*課題一覧*:
#1 課題文によると、2015年1月から10月までに倒産した老人福祉・介護事業は何件ですか。
#2 課題文の「通所・短期入所介護事業の倒産」から「ているのではないでしょうか。」までを、両端の語句も含めて一字一句そのまま書き写してください。

介護事業所の倒産が倍増!通所・短期入所介護施設の業務不振が原因か
東京商工リサーチの調査によると、2015年1月から10月の間に老人福祉・介護事業の倒産が62件(前年同期比34.7%、前年同期46件)にも上っていることがわかりました。10月の段階で前年の年間件数54件を上回る数字となっていて、介護保険法が施行された2000年以降では過去最悪のペースとなっています。 一方で負債総額は54億2500万円(同17.3%減、同65億6700万円)と前年同期を下回っています。負債10億円を超える大型の倒産がゼロ件(前年同期1件)でしたが、負債5千万円未満の倒産が42件(前年同期比50.0%増、前年同期28件)と増加していることから、小規模企業の倒産が大半を占めていることがよくわかります。

通所・短期入所介護事業の倒産

介護事業所の倒産が倍増!通所・短期入所介護施設の業務不振が原因かについてのイラスト 2015年1月から10月までの間に、老人福祉・介護事業倒産の内訳をみてみると、訪問介護が25件(前年同期比19.0%増、前年同期21件)、デイサービスセンターやショートステイなどの通所・短期入所介護事業が24件(同118.1%増、前年同期11件)と倍増していることがわかります。倒産増加の背景として経済能力不足なども挙げられますが、人件費の上昇が経営状況を圧迫していることも大きな要因であるとされています。人員不足が故、いいスタッフを確保するために人件費がかさんでいることが問題になっていると言えるのではないでしょうか。また、平成27年4月に介護報酬が引き下げられたことも要因だと考えられます。通所介護や訪問介護は報酬がかなりの減少となりました。そして通所介護・訪問介護はいずれも新規参入してくる事業所が後を絶たないことから、競争が激化しているのではないでしょうか。

新しい事業所の倒産

従業員数別で見てみても、従業員数5人未満である介護事業所の倒産が41件(前年同期比86.3%増、前年同期22件)と増加していることがわかります。2010年以降に新しく設立された事業所に至っては35件(構成比56.4%)と倒産件数全体の6割を占めています。原因別では、販売不振(業績不振)で倒産した事業所が27件(前年同期8.0%増、前年同期25件)と一番多く、事業上の失敗が18件、既往のしわ寄せが6件の順となっていました。これから介護は絶対に必要とされる業種であるという見方から、介護をまったく知らない異業種からの新規参入も相次いでみられました。しかし介護への熱意はあっても経営はまったくわからないという事業者が少なからず存在したことも原因であるのではないでしょうか。介護報酬が減った影響はまだ引き続き出てくることが予想されます。

*学習資料*:
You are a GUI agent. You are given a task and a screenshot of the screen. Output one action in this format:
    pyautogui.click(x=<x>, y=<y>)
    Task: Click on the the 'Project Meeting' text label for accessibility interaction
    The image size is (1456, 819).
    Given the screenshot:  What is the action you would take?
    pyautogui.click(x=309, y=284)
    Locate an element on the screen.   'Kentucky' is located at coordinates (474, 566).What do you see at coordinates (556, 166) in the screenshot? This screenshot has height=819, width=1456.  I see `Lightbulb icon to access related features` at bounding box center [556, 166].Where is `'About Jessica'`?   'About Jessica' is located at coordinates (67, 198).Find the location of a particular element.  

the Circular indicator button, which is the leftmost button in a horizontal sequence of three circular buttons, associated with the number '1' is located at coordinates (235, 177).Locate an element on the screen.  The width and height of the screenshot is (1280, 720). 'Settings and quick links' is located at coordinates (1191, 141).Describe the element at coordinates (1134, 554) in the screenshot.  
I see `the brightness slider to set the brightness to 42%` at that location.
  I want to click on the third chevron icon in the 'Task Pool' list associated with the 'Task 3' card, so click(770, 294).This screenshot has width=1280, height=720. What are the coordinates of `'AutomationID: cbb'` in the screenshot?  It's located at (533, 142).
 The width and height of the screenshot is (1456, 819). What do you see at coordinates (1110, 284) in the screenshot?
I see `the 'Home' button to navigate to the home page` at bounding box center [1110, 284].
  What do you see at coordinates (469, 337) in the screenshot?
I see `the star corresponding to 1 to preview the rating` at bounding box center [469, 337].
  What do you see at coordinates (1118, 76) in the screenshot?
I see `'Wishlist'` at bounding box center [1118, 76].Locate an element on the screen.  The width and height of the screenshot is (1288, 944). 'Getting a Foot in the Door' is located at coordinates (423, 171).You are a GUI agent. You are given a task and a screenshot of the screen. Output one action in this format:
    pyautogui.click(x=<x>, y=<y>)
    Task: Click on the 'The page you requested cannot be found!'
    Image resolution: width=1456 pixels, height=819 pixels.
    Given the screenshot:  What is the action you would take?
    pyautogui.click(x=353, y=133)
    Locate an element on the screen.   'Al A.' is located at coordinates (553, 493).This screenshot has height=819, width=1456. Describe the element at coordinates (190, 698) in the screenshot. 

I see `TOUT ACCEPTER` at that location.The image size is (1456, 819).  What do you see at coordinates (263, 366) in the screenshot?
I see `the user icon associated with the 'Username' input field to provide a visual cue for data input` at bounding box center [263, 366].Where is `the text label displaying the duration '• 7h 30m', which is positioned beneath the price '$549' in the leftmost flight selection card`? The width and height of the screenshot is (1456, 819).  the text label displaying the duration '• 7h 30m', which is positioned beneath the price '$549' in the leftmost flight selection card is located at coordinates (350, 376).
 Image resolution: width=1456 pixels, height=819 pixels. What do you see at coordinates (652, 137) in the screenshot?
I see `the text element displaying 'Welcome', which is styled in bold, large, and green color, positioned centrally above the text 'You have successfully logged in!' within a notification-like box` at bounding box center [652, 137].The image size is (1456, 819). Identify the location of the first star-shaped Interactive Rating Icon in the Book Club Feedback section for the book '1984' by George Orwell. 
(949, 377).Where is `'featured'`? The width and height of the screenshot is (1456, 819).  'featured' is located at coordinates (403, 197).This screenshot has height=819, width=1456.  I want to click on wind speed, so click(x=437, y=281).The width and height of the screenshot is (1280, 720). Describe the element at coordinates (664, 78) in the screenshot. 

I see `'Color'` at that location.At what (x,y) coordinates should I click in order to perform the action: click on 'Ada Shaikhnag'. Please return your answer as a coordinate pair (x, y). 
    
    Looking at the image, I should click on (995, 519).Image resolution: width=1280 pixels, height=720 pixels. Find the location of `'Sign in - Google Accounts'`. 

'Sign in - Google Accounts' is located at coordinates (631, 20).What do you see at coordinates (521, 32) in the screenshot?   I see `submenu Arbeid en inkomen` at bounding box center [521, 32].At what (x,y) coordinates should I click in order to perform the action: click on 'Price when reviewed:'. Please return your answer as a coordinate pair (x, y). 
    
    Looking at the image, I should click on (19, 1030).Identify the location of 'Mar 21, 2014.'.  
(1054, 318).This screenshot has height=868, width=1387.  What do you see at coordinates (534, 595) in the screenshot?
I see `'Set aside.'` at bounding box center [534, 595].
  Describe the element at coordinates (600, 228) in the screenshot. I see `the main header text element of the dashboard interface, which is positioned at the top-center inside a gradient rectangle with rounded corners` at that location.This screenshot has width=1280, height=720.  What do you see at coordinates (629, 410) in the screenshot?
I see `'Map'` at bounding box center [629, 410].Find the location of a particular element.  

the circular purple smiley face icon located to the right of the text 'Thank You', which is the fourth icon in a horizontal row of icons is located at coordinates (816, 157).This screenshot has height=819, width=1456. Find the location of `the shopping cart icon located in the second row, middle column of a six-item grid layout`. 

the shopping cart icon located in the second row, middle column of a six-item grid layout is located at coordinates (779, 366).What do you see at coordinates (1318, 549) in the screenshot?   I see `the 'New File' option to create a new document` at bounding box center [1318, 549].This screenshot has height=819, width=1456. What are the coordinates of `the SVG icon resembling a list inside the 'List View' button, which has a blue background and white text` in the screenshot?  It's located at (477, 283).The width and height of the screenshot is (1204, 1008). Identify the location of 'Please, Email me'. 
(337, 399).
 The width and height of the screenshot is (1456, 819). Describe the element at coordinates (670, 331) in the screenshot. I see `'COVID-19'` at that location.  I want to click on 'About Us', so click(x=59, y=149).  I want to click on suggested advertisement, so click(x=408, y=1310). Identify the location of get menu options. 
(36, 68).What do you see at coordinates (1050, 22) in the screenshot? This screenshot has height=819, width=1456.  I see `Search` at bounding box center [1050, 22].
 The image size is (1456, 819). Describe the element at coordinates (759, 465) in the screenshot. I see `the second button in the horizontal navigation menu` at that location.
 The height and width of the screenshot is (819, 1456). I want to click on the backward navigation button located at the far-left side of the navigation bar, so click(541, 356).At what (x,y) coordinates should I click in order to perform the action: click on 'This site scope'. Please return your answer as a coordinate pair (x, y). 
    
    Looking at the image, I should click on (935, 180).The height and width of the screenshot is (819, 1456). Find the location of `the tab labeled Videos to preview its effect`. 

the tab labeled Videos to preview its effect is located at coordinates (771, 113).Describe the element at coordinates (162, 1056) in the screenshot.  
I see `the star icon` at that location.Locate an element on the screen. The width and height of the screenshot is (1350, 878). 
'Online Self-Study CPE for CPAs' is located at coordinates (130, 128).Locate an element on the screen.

*演習の解答*:
#1 62件です。

#2
通所・短期入所介護事業の倒産

介護事業所の倒産が倍増!通所・短期入所介護施設の業務不振が原因かについてのイラスト 2015年1月から10月までの間に、老人福祉・介護事業倒産の内訳をみてみると、訪問介護が25件(前年同期比19.0%増、前年同期21件)、デイサービスセンターやショートステイなどの通所・短期入所介護事業が24件(同118.1%増、前年同期11件)と倍増していることがわかります。倒産増加の背景として経済能力不足なども挙げられますが、人件費の上昇が経営状況を圧迫していることも大きな要因であるとされています。人員不足が故、いいスタッフを確保するために人件費がかさんでいることが問題になっていると言えるのではないでしょうか。また、平成27年4月に介護報酬が引き下げられたことも要因だと考えられます。通所介護や訪問介護は報酬がかなりの減少となりました。そして通所介護・訪問介護はいずれも新規参入してくる事業所が後を絶たないことから、競争が激化しているのではないでしょうか。